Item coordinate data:
** begin **

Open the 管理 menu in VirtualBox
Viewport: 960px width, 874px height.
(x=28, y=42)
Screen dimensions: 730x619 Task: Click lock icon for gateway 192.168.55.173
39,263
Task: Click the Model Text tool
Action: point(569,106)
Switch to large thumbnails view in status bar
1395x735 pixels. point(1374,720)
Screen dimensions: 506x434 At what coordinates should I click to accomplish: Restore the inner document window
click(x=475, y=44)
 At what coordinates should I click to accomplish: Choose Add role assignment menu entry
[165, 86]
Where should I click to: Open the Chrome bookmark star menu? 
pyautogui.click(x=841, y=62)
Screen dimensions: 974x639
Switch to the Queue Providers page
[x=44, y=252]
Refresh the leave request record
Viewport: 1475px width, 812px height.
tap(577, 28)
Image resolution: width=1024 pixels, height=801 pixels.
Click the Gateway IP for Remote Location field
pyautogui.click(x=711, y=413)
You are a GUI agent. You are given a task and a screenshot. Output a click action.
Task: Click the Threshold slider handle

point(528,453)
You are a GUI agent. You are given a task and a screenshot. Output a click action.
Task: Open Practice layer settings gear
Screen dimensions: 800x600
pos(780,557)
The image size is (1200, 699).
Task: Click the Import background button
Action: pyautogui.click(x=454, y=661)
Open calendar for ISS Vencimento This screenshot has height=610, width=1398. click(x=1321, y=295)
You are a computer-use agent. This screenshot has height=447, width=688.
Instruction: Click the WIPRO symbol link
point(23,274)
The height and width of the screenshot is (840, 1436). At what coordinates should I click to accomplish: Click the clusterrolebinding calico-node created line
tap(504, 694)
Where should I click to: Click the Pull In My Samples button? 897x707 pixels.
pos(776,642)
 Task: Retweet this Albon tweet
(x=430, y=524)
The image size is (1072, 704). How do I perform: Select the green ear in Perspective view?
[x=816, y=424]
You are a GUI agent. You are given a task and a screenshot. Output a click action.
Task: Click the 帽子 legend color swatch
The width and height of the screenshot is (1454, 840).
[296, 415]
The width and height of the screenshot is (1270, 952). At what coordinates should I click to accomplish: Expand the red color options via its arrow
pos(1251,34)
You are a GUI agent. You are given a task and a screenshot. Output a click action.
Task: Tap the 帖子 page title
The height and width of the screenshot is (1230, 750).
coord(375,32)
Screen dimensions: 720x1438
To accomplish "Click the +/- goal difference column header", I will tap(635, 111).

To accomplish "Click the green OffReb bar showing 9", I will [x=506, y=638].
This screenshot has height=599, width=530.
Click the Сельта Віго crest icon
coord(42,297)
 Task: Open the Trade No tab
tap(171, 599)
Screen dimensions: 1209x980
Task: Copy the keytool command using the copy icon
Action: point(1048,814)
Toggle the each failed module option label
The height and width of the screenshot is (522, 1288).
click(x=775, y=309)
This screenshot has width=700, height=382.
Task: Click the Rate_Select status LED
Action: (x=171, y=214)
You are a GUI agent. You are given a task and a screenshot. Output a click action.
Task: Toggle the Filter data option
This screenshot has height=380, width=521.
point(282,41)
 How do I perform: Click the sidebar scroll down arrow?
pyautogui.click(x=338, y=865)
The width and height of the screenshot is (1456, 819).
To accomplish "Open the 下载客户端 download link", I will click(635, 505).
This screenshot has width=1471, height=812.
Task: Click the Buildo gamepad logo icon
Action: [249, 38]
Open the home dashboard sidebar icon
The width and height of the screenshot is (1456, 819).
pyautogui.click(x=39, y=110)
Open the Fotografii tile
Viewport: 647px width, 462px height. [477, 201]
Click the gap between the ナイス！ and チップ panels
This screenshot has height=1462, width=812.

** end **

Work to do:
Rewrite the records starting at the line containing "Open calendar for" and ending at the line containing "point(23,274)" as a numbered list, leaving out any blank lines.

Finished exercise:
1. Open calendar for ISS Vencimento This screenshot has height=610, width=1398. click(x=1321, y=295)
2. You are a computer-use agent. This screenshot has height=447, width=688.
3. Instruction: Click the WIPRO symbol link
4. point(23,274)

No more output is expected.